WORK REQUIRED: Below are the records; tally the lines in them that include the word "orange" and reply with the number alone.

(Collected data)
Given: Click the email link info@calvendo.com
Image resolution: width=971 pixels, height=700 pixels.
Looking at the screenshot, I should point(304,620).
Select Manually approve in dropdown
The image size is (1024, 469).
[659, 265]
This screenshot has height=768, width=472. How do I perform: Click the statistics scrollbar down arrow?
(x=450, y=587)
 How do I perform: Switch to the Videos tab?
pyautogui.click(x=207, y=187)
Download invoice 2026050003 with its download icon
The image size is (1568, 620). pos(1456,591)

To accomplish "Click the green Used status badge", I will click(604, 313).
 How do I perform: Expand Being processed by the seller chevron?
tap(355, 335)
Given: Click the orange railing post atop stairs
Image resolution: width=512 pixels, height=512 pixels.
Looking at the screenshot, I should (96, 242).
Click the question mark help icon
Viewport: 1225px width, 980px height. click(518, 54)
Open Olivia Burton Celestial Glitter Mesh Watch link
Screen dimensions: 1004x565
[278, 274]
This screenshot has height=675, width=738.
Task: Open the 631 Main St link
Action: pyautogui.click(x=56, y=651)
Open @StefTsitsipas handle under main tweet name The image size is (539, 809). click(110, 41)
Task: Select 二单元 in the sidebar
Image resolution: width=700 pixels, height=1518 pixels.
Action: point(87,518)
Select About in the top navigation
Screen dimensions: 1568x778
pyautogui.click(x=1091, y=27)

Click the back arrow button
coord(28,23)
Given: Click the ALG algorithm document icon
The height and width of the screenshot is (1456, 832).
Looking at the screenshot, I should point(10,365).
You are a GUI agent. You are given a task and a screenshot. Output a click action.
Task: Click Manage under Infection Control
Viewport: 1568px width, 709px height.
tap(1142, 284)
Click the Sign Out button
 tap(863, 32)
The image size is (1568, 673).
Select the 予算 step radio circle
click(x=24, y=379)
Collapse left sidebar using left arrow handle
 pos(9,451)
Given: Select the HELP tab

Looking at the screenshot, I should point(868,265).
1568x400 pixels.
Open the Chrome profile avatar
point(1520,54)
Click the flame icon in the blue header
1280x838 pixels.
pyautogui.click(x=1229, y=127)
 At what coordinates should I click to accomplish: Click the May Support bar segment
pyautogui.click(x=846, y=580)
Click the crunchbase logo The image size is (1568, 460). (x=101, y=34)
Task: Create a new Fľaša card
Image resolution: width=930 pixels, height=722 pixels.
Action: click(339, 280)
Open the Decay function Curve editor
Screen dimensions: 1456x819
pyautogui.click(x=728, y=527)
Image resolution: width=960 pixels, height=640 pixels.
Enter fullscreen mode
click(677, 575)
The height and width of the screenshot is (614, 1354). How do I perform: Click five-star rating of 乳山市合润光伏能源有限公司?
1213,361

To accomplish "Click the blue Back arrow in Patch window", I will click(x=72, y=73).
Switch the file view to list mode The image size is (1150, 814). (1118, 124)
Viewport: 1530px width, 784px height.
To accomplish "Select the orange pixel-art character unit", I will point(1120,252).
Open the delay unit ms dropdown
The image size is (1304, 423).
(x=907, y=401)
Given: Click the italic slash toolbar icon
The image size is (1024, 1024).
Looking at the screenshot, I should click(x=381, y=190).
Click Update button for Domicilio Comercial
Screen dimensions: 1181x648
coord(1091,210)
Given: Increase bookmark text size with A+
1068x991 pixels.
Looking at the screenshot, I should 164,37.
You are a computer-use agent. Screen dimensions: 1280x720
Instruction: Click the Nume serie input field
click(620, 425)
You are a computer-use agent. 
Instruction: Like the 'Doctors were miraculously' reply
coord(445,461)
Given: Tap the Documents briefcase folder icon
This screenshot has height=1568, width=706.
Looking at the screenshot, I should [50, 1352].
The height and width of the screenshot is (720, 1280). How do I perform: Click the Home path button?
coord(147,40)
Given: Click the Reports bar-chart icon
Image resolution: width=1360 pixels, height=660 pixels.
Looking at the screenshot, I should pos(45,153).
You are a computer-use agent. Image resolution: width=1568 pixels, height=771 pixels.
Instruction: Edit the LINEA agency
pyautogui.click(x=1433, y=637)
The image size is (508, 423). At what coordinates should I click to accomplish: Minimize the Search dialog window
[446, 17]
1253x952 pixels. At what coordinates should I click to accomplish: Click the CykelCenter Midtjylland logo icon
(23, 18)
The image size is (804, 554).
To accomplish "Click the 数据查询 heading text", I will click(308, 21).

OUTPUT FOR THIS TASK: 2